Une pancarte lors d'une manifestation à Lyon le 14 décembre. Une pancarte lors d'une manifestation à Lyon le 14 décembre.[JEAN-PHILIPPE KSIAZEK / AFP]

On les dit passifs et en permanence vissés sur leur portable: à rebours des clichés, les jeunes apparaissent comme de gros consommateurs culturels, faisant la part belle au numérique comme aux pratiques plus traditionnelles, d'après une étude.

Aller au cinéma, regarder des séries en streaming, faire de la photo et lire des livres... Autant d'activités prisées des 18-30 ans, classe d'âge la plus active et la plus créative, selon l'édition 2019 du baromètre DJEPVA sur la jeunesse, même si d'importantes disparités existent en lien avec les origines sociales et géographiques.

D'après l'étude réalisée en ligne, le cumul de pratiques culturelles est la règle parmi cette classe d'âge, avec huit jeunes sur dix ayant pratiqué dans l'année une activité créative, une activité culturelle numérique ainsi qu'une sortie. 

Sur les douze derniers mois, il sont ainsi 83% à avoir été au cinéma, 81% à avoir regardé des films sur des plateformes, 78% à avoir lu un livre, 65% à avoir fait des travaux manuels et 56% à avoir téléchargé de la musique sur internet. 

Le prix, premier frein à l'accès à la culture

Car comme le montre l'enquête, «le temps consacré au numérique n'entame pas nécessairement le temps consacré à d'autres activités culturelles ou artistiques».
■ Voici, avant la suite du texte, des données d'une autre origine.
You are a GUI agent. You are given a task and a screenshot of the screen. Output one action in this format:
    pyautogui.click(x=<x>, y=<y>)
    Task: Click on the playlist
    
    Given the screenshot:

«Au contraire, les ordinateurs, tablettes et smartphones rendent possible la transition rapide entre différentes activités (photographie, films, sociabilité, lecture, écriture, écoute de musique, visionnage de films, séries ou vidéos) voire la multi-activité», poursuit l'étude, décrivant les jeunes comme des «omnivores culturels». 
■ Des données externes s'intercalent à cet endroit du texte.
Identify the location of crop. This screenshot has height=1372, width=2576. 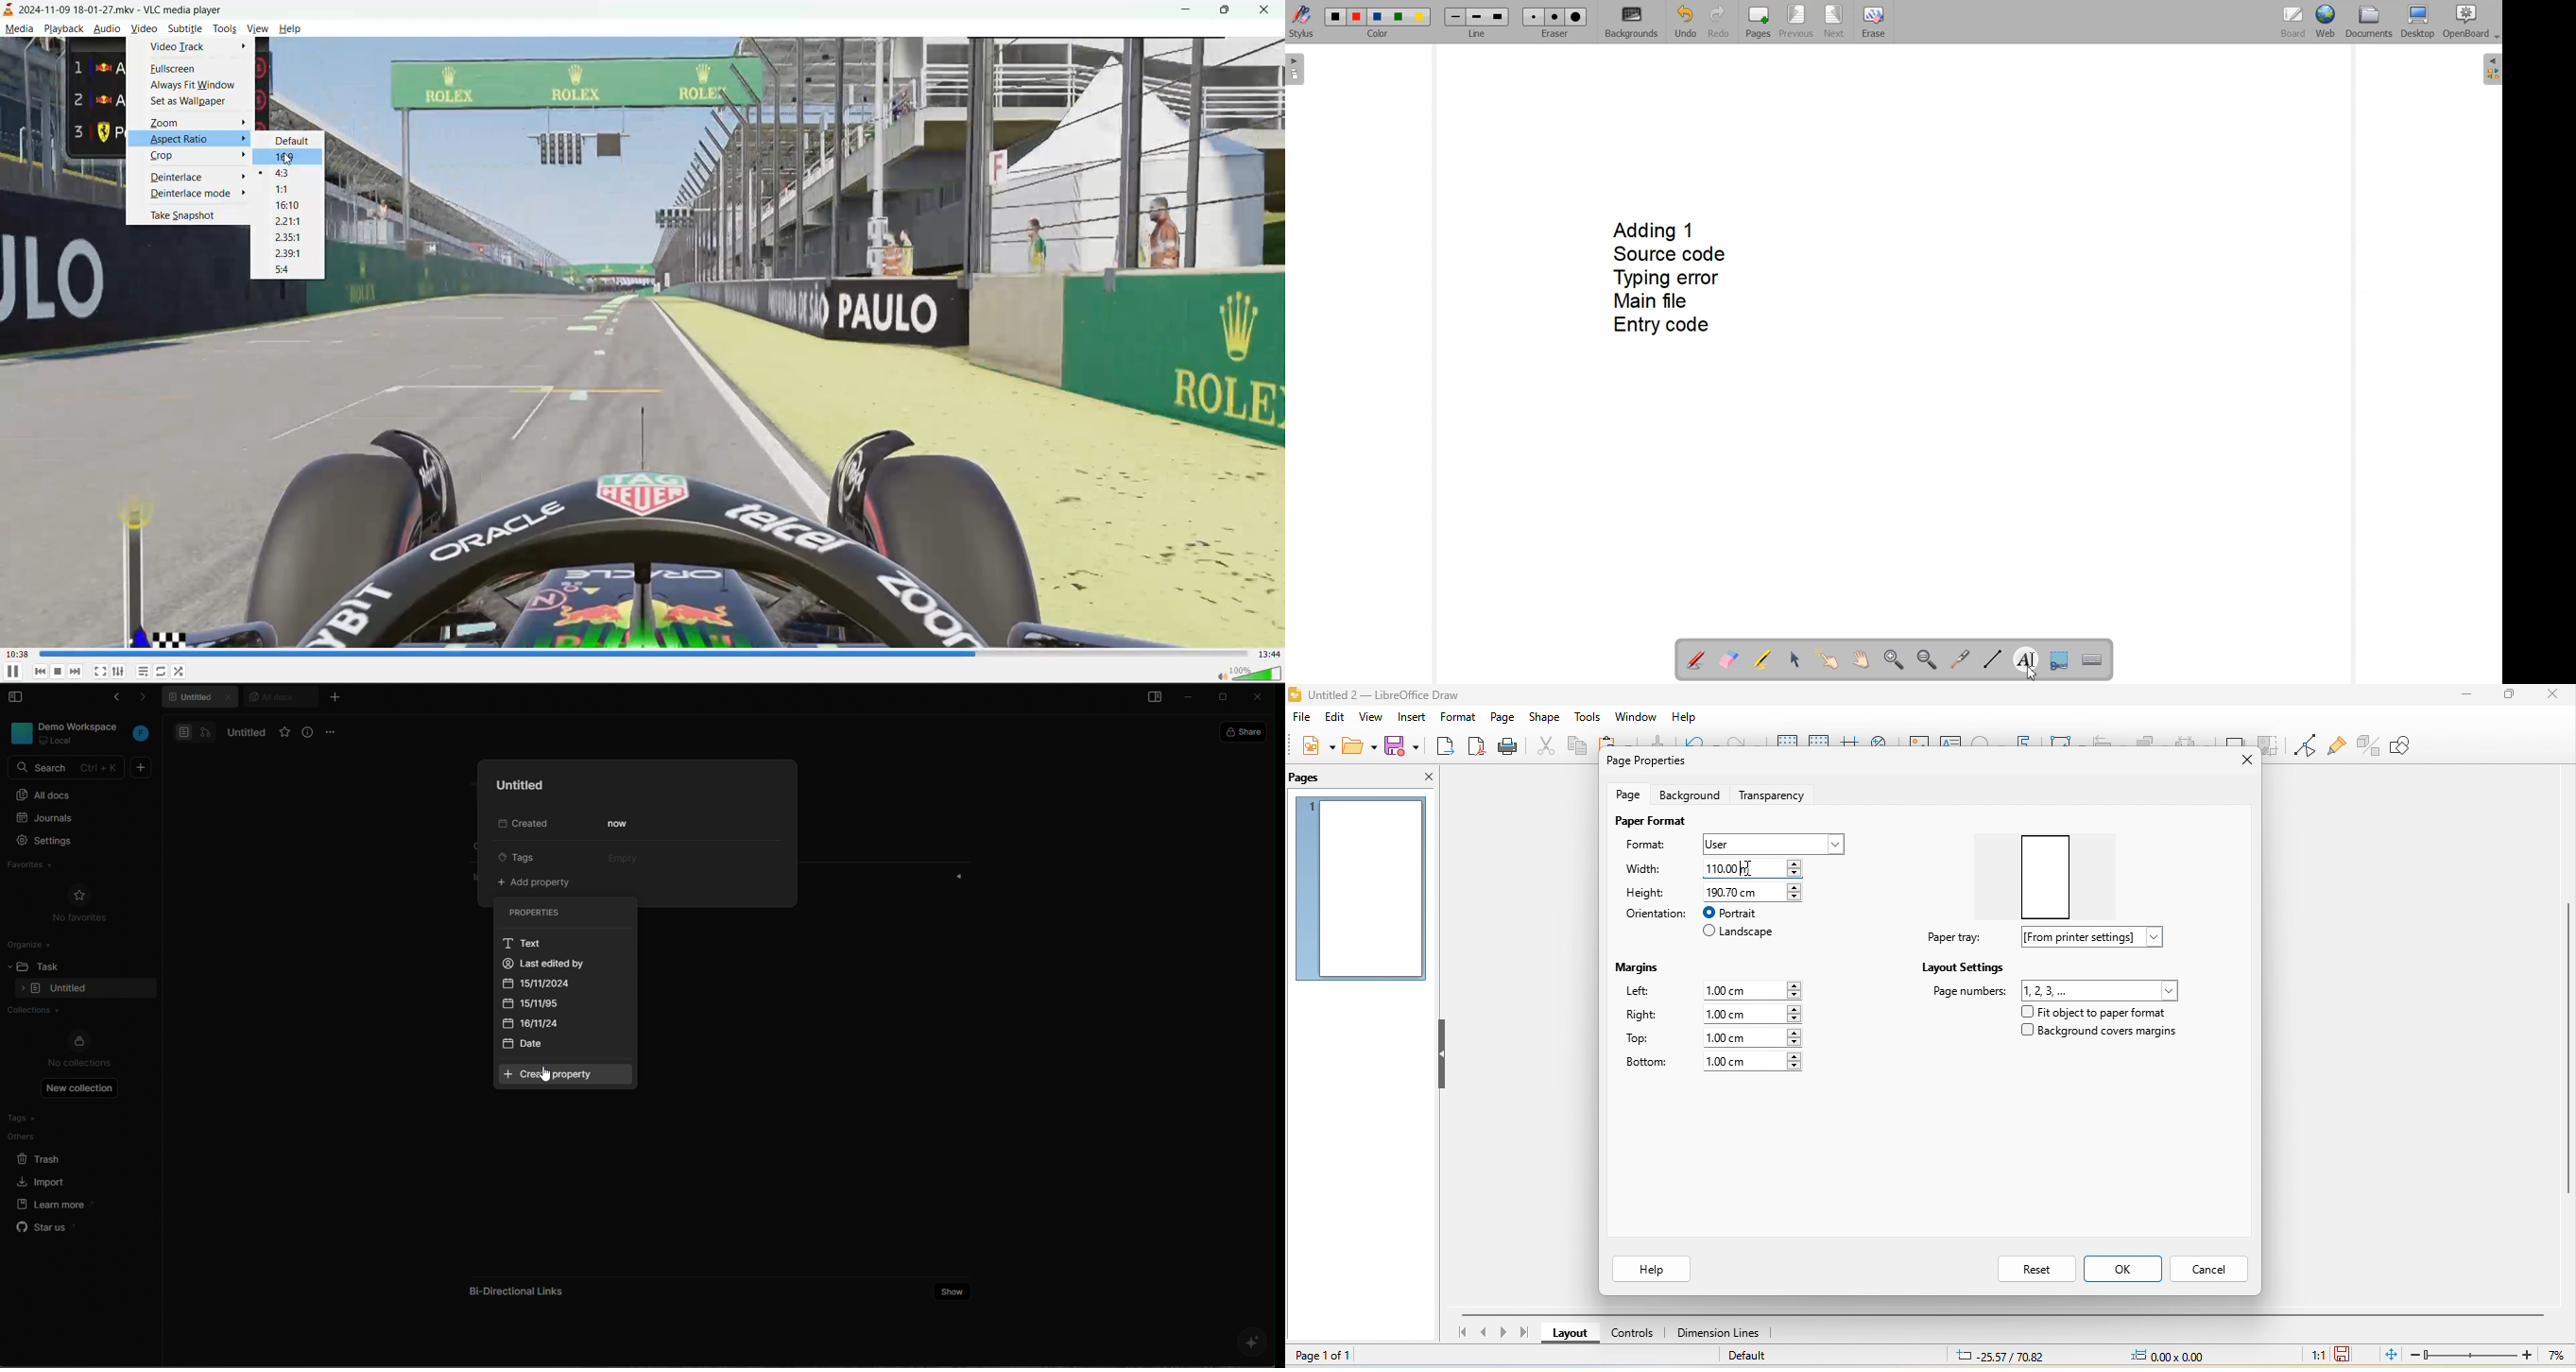
(165, 157).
Mais à l'heure où le débat sur la précarité étudiante fait rage, la question du coût n'est pas éludée et s'avère être le premier frein à la culture, en particulier pour les jeunes en situation d'activité ou familiale précaire.

Ces disparités sociales sont le plus visibles sur les sorties culturelles, qui sont sans surprise fortes pour les jeunes les mieux installés sur le plan socioéconomique. L'autre paramètre entrant en ligne de compte est le lieu de résidence, avec des facilités pour ceux vivant dans les grandes villes. 

Dernier facteur d'ordre psychologique cette fois-ci: l'auto-censure que peuvent s'imposer certains jeunes face à des pratiques culturelles, souligne l'étude réalisée entre février et mars auprès d'un échantillon de 4.516 jeunes de 18 à 30 ans.